Iterators in C#
Intro
Main goal of this post is to present how iterators actually works in C#. In particular we will take a look on IL (Intermediate Language) generated by the compiler to check out what is really going on.
But first let’s start from loosely stated definition of iterators in C#.

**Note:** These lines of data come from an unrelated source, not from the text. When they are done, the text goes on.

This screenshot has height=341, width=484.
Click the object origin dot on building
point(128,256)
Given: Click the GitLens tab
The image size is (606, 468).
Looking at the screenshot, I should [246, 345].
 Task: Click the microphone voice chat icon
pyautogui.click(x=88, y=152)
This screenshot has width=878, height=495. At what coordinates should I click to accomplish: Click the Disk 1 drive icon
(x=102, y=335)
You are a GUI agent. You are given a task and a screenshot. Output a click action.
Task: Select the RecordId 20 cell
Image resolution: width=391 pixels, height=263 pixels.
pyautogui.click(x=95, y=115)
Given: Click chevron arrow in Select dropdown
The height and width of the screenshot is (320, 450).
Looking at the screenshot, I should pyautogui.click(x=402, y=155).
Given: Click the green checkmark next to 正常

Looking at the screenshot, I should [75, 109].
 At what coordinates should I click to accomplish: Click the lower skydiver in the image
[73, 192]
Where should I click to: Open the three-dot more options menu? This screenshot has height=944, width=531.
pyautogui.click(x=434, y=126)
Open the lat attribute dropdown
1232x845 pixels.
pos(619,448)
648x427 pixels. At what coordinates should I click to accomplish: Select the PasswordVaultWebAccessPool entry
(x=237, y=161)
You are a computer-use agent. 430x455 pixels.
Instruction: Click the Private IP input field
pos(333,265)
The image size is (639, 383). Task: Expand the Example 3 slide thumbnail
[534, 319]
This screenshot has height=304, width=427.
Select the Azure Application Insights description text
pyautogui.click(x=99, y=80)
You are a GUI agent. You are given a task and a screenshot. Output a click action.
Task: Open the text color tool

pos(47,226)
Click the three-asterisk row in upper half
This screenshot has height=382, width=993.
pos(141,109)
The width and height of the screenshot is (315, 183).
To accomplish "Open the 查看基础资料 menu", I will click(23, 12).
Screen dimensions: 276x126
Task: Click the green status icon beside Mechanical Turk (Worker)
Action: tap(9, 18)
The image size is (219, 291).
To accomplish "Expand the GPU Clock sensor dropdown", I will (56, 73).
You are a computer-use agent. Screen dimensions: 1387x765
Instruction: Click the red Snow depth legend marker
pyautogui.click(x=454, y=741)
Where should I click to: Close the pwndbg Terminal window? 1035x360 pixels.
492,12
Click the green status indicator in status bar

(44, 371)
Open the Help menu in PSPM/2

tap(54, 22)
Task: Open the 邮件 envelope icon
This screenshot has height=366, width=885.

An iterator is a method or property which returns IEnumerable<T>
or
IEnumerator<T>
and uses yield return
or yield break
contextual keywords.
One could ask what is then a difference between an iterator and a method that
returns IList<T>
which also satisfies IEnumerable<T>
interface? The main
difference is the way of consumption of those sequences. In case of IList<T>
actual memory is allocated for all elements. In case of iterators we are
dealing with so-called lazy evaluation. Object from the sequence is taken only
when it’s needed.
To express this difference let’s consider the following silly example:
public static IEnumerable<int> PrepareNumbers(int n)
{
var numbers = new List<int>(n);
for (var i = 0; i < n; i++) {
numbers.Add(i + 13);
}
return numbers;
}
public static IEnumerable<int> GenerateNumbers(int n)
{
for (var i = 0; i < n; i++) {
yield return i + 13;
}
}
const int size = int.MaxValue;
var numbers1 = PrepareNumbers(size);
var numbers2 = GenerateNumbers(size);
Method PrepareNumbers
allocates in this case over two billions int
s so it
should throw System.OutOfMemoryException
on systems with 8GB
of RAM or
smaller. But that is not a case for GenerateNumbers
because iterator doesn’t
perform any allocation for their elements. How C# compiler is doing that? There
can be (almost) any C# code within the iterator method. So how in fact C#
compiler know how to prepare the sequence without preallocation? Let’s found
out.
Consumption of IEnumerable<T>
Before we jump into details of iterator blocks I wanted to make sure we are all
familiar with the fact how actually foreach
is consuming sequence of
IEnumerable<T>
.
foreach (var item in sequence) {
Console.WriteLine(item);
}
The above loop over all elements in the sequence
is just syntactic sugar for
the following:
using (IEnumerator<T> enumerator = sequence.GetEnumerator()) {
while (enumerator.MoveNext()) {
var item = enumerator.Current;
Console.WriteLine(item);
}
}
In each loop iteration the MoveNext()
method of enumerator is called and
current element is taken using Current
property. Based on this we can suspect
that all of iterator “magic” is behind MoveNext()
method.
Internals of iterators
To study internals of iterators let’s focus on single static method with iterator block.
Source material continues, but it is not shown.